Que la crisis afecta a la salud ya ha quedado claro. Ahora, además, se considera un factor de riesgo cardiovascular. Así lo define la Sociedad Española de Cardiología que alerta de que el estrés derivado de problemas financieros y laborales o la preocupación por la pérdida de trabajo puede provocar un aumento de la secreción de las catecolaminas y de la tensión arterial, lo que a su vez favorece el desarrollo de la aterosclerosis, desencadenando complicaciones cardiovasculares asociadas, como infartos.

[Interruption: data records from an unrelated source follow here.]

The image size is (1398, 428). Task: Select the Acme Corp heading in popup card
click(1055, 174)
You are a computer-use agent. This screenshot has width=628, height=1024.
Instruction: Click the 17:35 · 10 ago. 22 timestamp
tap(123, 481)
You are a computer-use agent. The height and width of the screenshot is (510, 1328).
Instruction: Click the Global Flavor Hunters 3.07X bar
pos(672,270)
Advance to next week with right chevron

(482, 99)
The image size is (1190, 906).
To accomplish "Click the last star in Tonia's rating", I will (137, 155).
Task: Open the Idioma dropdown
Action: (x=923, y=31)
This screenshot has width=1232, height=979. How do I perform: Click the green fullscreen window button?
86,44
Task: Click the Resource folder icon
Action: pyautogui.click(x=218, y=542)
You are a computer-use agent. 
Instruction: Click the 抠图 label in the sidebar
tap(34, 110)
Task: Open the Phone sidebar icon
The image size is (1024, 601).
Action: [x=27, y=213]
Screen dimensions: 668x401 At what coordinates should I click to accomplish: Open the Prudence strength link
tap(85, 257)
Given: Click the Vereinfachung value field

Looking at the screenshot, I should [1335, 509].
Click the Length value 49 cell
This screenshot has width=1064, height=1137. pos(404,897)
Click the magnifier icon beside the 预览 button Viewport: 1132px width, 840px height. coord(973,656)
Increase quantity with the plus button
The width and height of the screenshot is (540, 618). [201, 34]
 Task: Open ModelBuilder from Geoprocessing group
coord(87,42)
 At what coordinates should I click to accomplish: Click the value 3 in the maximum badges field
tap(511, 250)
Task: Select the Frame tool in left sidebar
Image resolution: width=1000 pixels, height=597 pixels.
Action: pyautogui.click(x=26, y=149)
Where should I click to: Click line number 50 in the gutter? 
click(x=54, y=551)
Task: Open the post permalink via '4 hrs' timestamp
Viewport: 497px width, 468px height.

Aunque el estrés, dice esta sociedad científica, afecte en varios aspectos a la salud de las personas, el principal problema reside en que conlleva un mayor riesgo de infarto de miocardio. Así, los problemas e inquietudes en el ámbito laboral se han establecido, dicen, como factores desencadenantes del estrés.

 

"Se ha demostrado que los diferentes indicadores de estatus socioeconómico, y nivel educativo vinculado a otros factores de riesgo cardiovascular, se asocian de manera consistente a un mayor riesgo de padecer un infarto, en especial en países con elevado nivel de desarrollo", afirma Alfonso Varela, secretario de la Fundación Española del Corazón (FEC).

 

Estos problemas afectan, además, en mayor medida a una parte de la población. "En España, el perfil de paciente que puede verse más afectado, y por tanto convertirle en vulnerable, es el paciente de cualquier sexo y grupo de edad, en especial aquellos procedentes de estratos socioeconómicos bajos, con un nivel educativo inferior, y con elevados niveles de estrés, que pueden ser derivados de situaciones vitales estresantes, como problemas financieros, fracaso en los negocios o pérdida del empleo", sigue Varela.

 

Riesgos psicosociales cada vez más habituales pero también difíciles de diagnosticar y evitar. "Es muy difícil actuar sobre los factores psicosociales, ya que en muchos casos dependen de condiciones externas, no controlables por el propio paciente, como puede ser la pérdida del empleo", sostiene Varela.